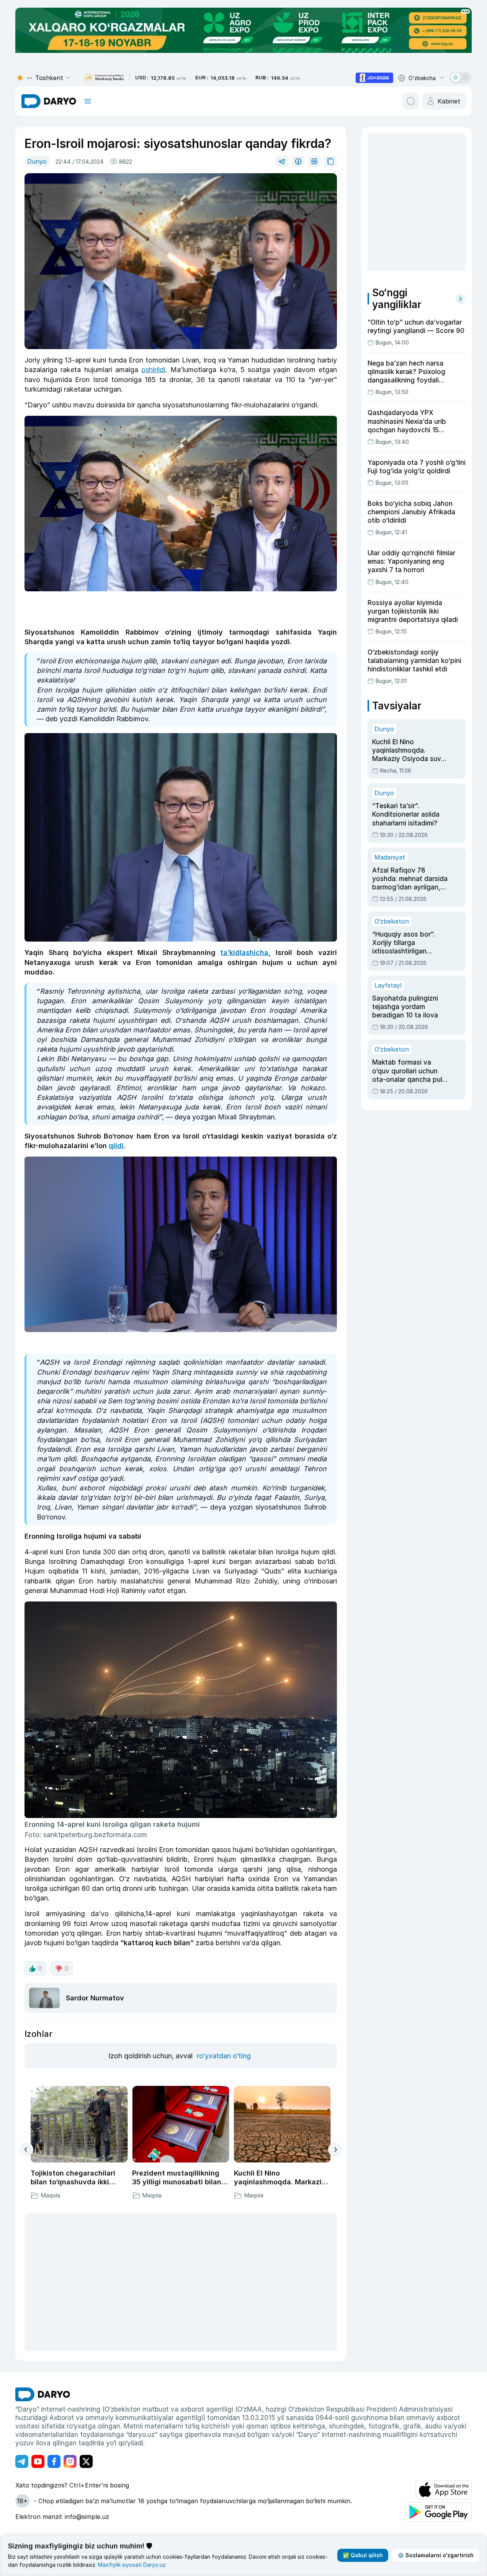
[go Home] (42, 2394)
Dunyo (37, 161)
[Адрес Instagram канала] (70, 2461)
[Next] (335, 2150)
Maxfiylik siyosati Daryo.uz (132, 2564)
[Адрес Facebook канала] (53, 2461)
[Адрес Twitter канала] (86, 2461)
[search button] (410, 101)
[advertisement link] (374, 77)
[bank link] (104, 78)
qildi (116, 1146)
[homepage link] (48, 101)
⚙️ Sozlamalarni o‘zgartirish (435, 2555)
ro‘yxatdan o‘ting (224, 2056)
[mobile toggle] (87, 101)
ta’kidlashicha (244, 952)
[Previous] (26, 2149)
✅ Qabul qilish (363, 2555)
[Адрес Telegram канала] (21, 2461)
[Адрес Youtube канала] (37, 2461)
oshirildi (153, 370)
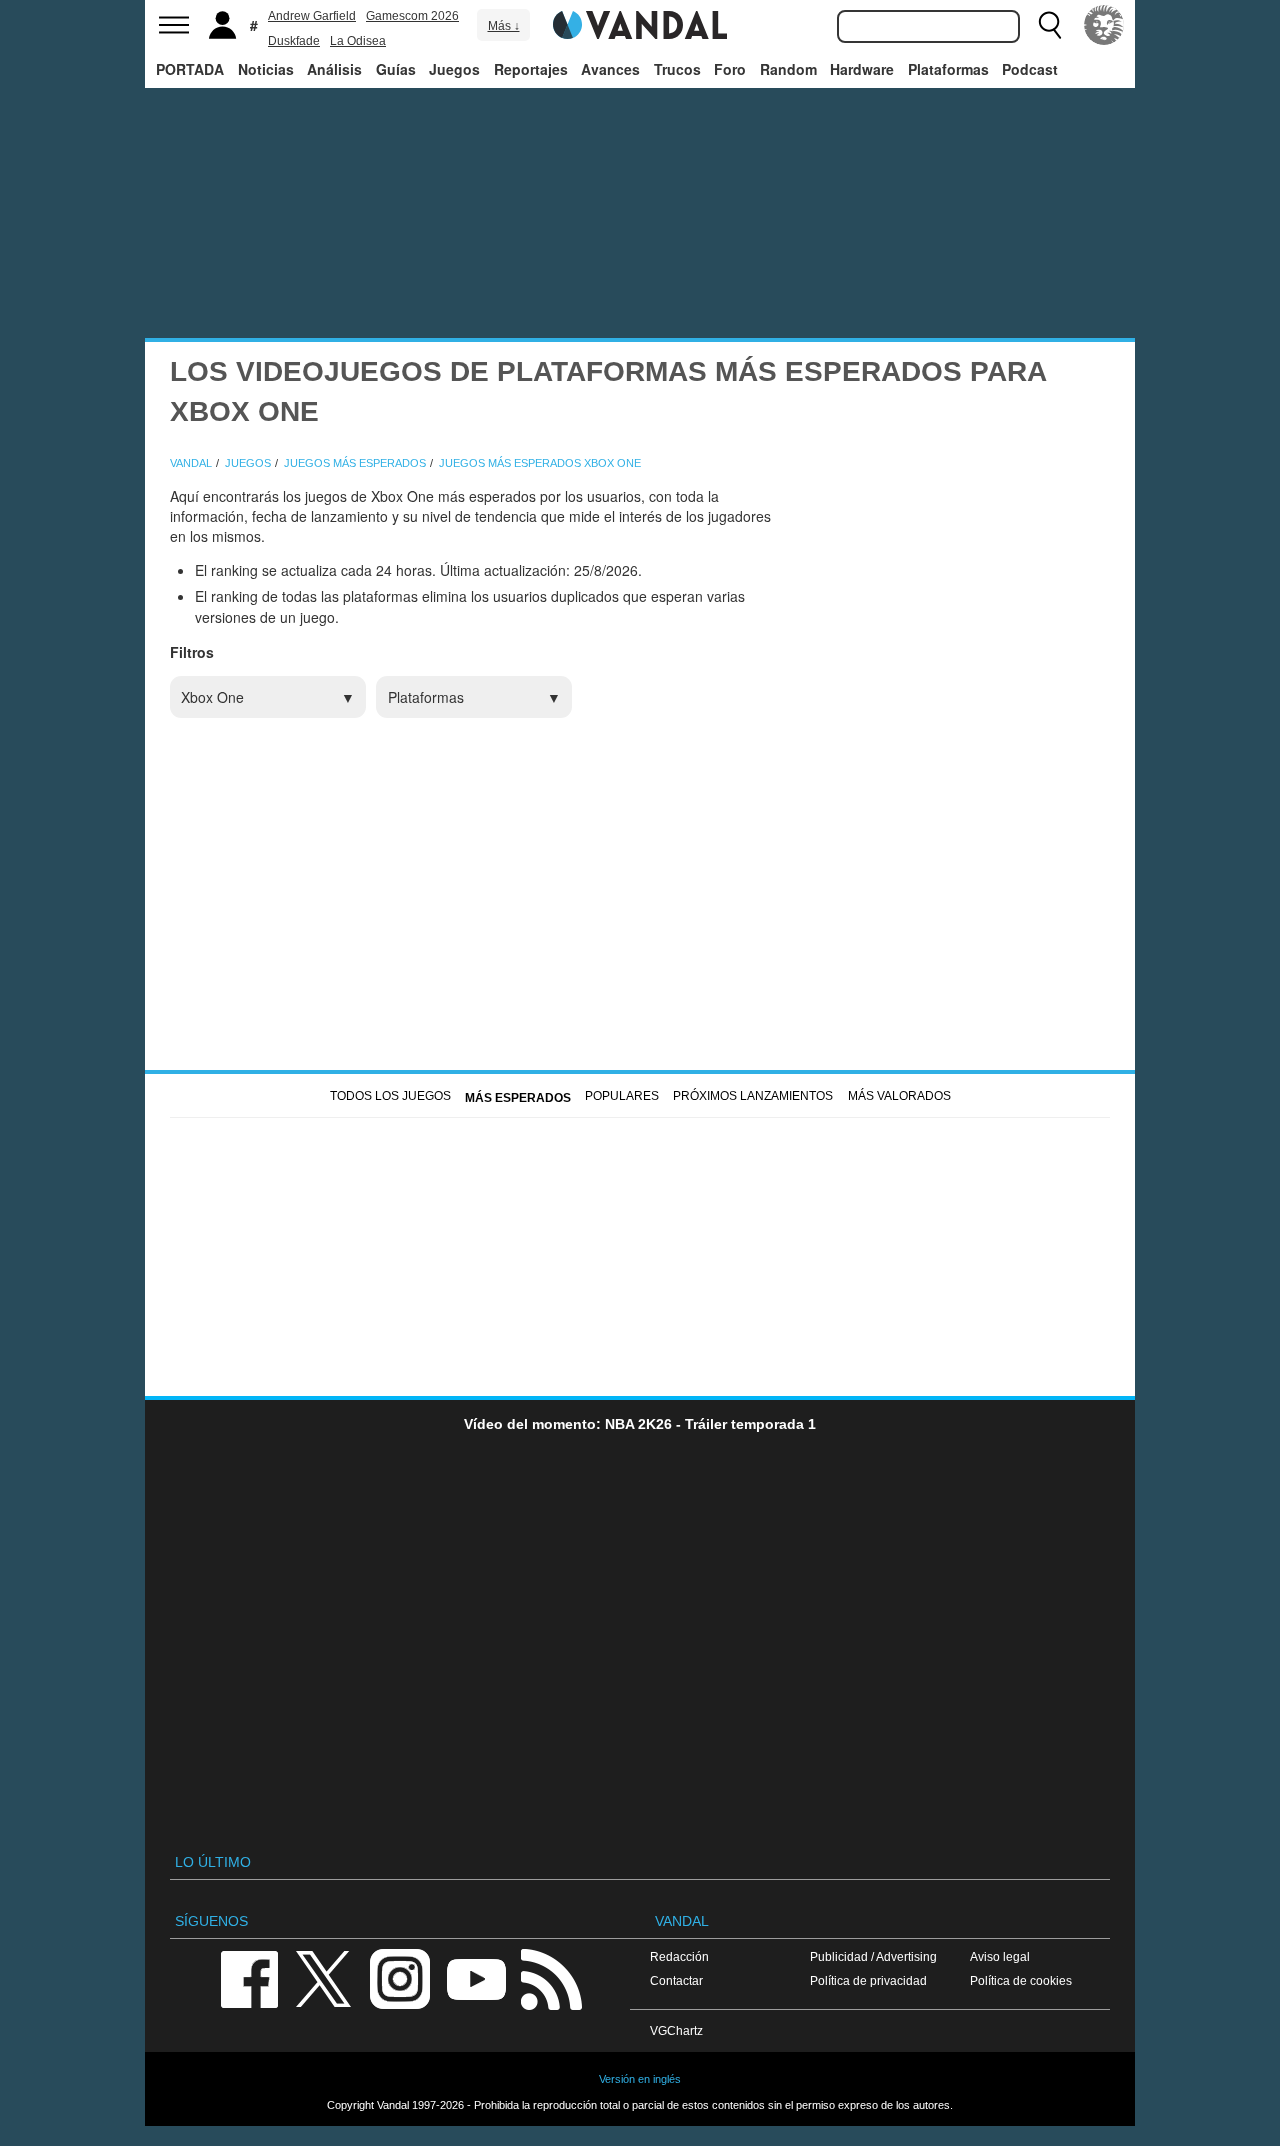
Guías (396, 69)
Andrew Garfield (312, 16)
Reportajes (531, 69)
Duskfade (294, 41)
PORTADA (190, 69)
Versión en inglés (640, 2079)
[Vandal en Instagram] (400, 1977)
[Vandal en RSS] (551, 1977)
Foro (730, 69)
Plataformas (948, 69)
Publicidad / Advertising (873, 1956)
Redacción (679, 1956)
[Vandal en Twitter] (324, 1977)
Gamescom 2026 (412, 16)
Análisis (334, 69)
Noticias (266, 69)
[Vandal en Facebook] (249, 1977)
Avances (610, 69)
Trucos (677, 69)
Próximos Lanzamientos (753, 1096)
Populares (622, 1096)
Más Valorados (899, 1096)
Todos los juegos (390, 1096)
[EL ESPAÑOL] (1104, 25)
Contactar (676, 1980)
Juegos (454, 69)
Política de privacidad (868, 1980)
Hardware (862, 69)
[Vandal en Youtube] (476, 1977)
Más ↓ (504, 26)
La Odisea (358, 41)
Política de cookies (1021, 1980)
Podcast (1030, 69)
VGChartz (676, 2030)
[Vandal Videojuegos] (640, 23)
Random (788, 69)
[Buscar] (1050, 25)
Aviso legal (1000, 1956)
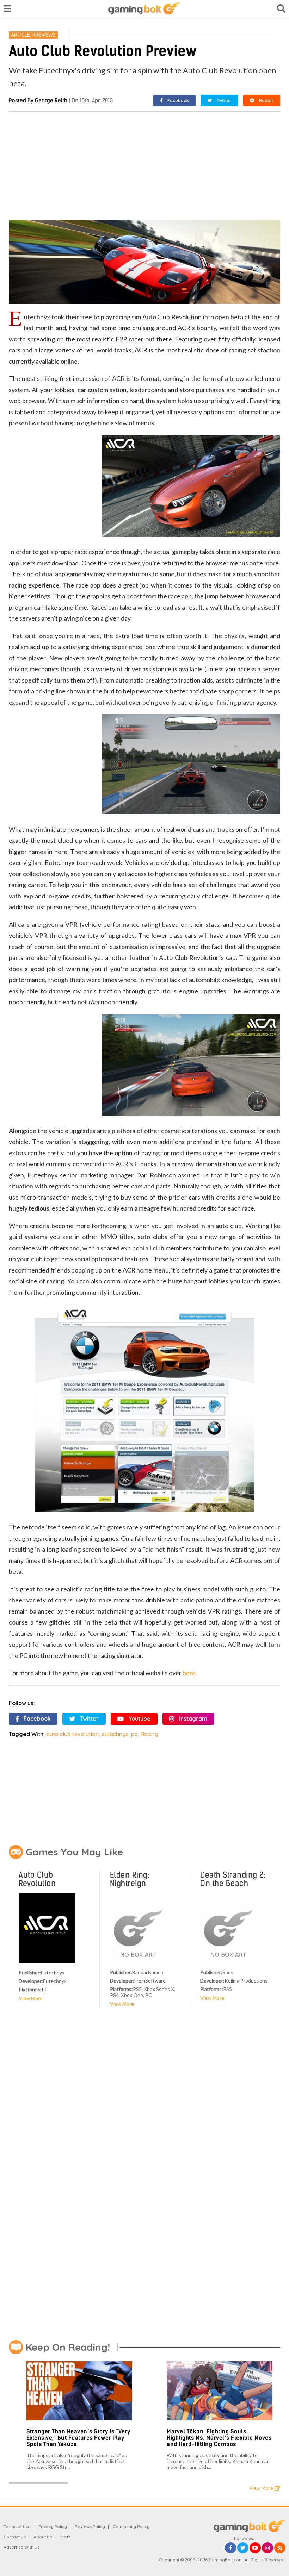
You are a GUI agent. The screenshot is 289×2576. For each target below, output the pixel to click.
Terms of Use (17, 2526)
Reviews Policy (90, 2526)
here (189, 1673)
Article (20, 35)
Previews (44, 35)
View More (31, 1998)
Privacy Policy (52, 2526)
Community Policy (131, 2526)
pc (134, 1734)
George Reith (51, 100)
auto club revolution (72, 1734)
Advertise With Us (21, 2547)
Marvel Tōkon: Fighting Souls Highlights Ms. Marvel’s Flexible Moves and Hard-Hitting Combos (219, 2437)
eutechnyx (115, 1734)
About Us (42, 2536)
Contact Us (15, 2536)
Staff (65, 2536)
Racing (149, 1734)
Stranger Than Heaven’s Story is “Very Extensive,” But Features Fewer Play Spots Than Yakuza (78, 2437)
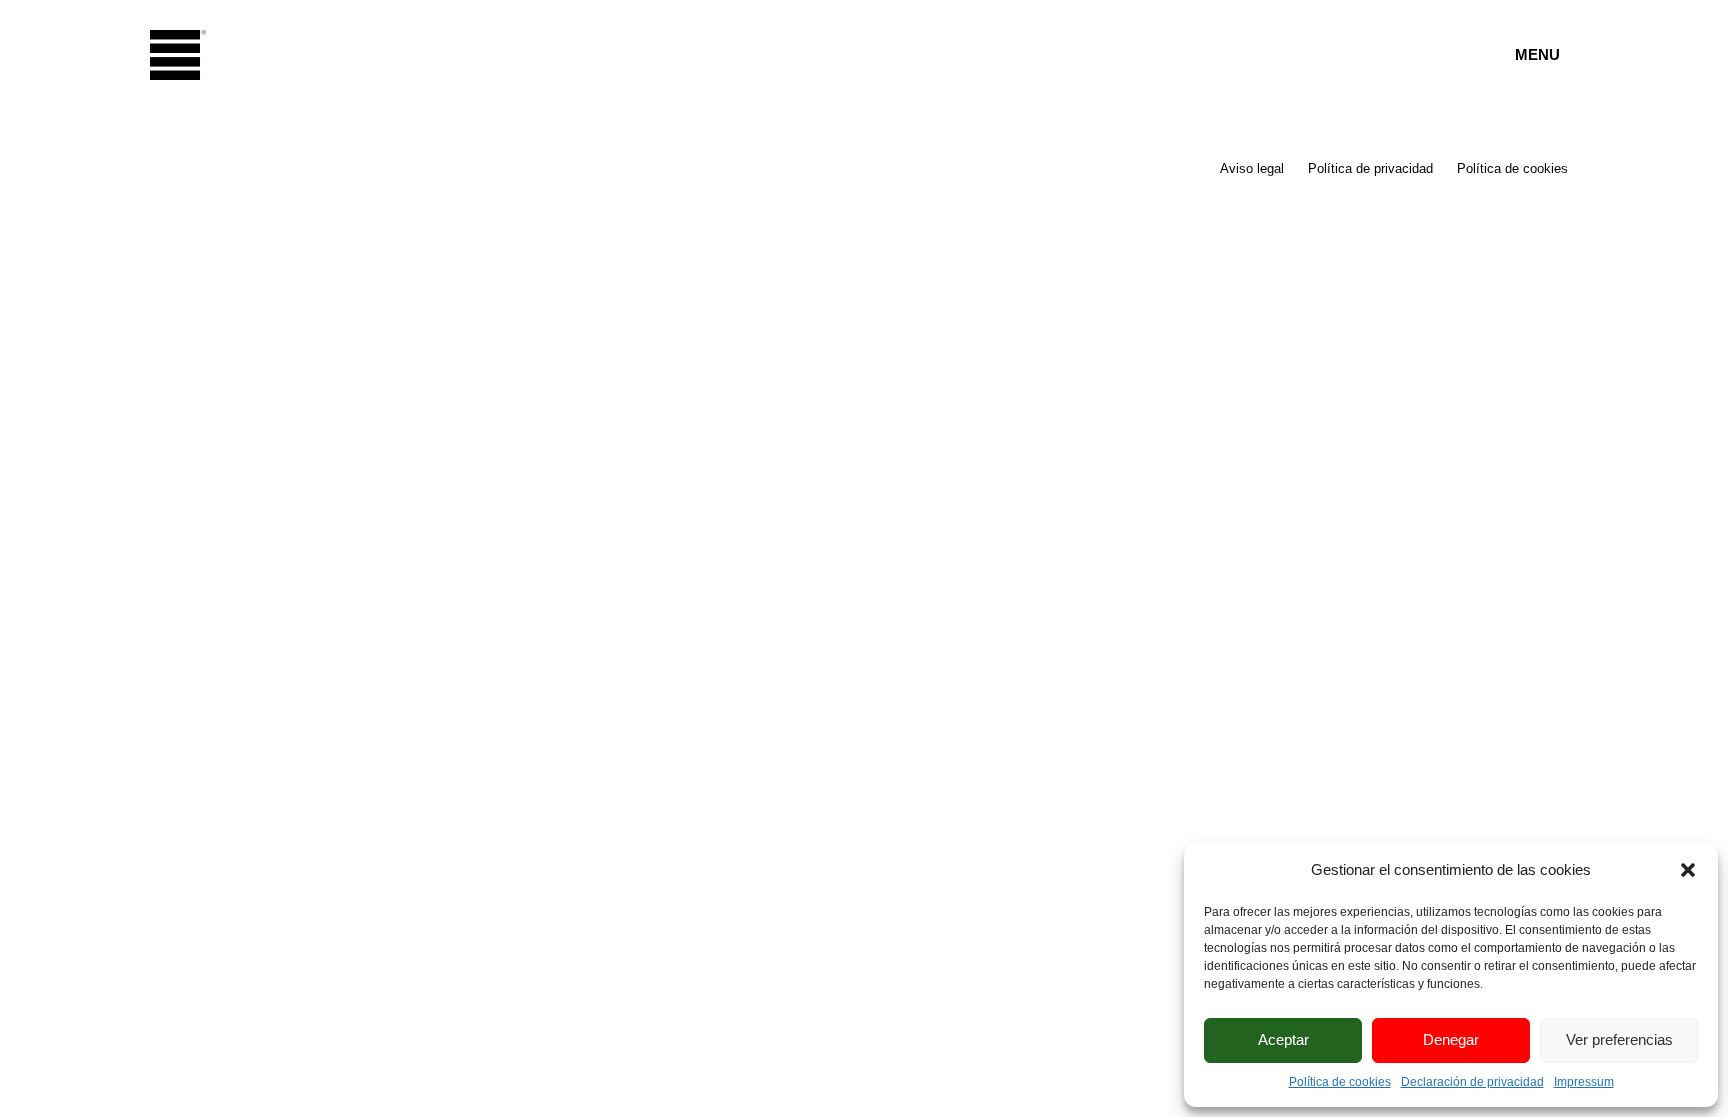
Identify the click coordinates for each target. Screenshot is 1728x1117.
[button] (1688, 870)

■ ■ ■ ■ ■ ■ ■

Transcribe each record exactly as it appears, but omit every picture.

[go Home] (42, 2394)
Dunyo (37, 161)
[Адрес Instagram канала] (70, 2461)
[Next] (335, 2150)
Maxfiylik siyosati Daryo.uz (132, 2564)
[Адрес Facebook канала] (53, 2461)
[Адрес Twitter канала] (86, 2461)
[search button] (410, 101)
[advertisement link] (374, 77)
[bank link] (104, 78)
qildi (116, 1146)
[homepage link] (48, 101)
⚙️ Sozlamalarni o‘zgartirish (435, 2555)
ro‘yxatdan o‘ting (224, 2056)
[mobile toggle] (87, 101)
ta’kidlashicha (244, 952)
[Previous] (26, 2149)
✅ Qabul qilish (363, 2555)
[Адрес Telegram канала] (21, 2461)
[Адрес Youtube канала] (37, 2461)
oshirildi (153, 370)
Guías (396, 69)
Andrew Garfield (312, 16)
Reportajes (531, 69)
Duskfade (294, 41)
PORTADA (190, 69)
Versión en inglés (640, 2079)
[Vandal en Instagram] (400, 1977)
[Vandal en RSS] (551, 1977)
Foro (730, 69)
Plataformas (948, 69)
Publicidad / Advertising (873, 1956)
Redacción (679, 1956)
[Vandal en Twitter] (324, 1977)
Gamescom 2026 (412, 16)
Análisis (334, 69)
Noticias (266, 69)
[Vandal en Facebook] (249, 1977)
Avances (610, 69)
Trucos (677, 69)
Próximos Lanzamientos (753, 1096)
Populares (622, 1096)
Más Valorados (899, 1096)
Todos los juegos (390, 1096)
[EL ESPAÑOL] (1104, 25)
Contactar (676, 1980)
Juegos (454, 69)
Política de privacidad (868, 1980)
Hardware (862, 69)
[Vandal en Youtube] (476, 1977)
Más ↓ (504, 26)
La Odisea (358, 41)
Política de cookies (1021, 1980)
Podcast (1030, 69)
VGChartz (676, 2030)
[Vandal Videojuegos] (640, 23)
Random (788, 69)
[Buscar] (1050, 25)
Aviso legal (1000, 1956)
You are a GUI agent. The screenshot is 289×2576. For each target below, output the pixel to click.
Terms of Use (17, 2526)
Reviews Policy (90, 2526)
here (189, 1673)
Article (20, 35)
Previews (44, 35)
View More (31, 1998)
Privacy Policy (52, 2526)
Community Policy (131, 2526)
pc (134, 1734)
George Reith (51, 100)
auto club revolution (72, 1734)
Advertise With Us (21, 2547)
Marvel Tōkon: Fighting Souls Highlights Ms. Marvel’s Flexible Moves and Hard-Hitting Combos (219, 2437)
eutechnyx (115, 1734)
About Us (42, 2536)
Contact Us (15, 2536)
Staff (65, 2536)
Racing (149, 1734)
Stranger Than Heaven’s Story is “Very Extensive,” But Features Fewer Play Spots Than Yakuza (78, 2437)
Identify the click coordinates for each target. Screenshot is 1728x1117.
[button] (1688, 870)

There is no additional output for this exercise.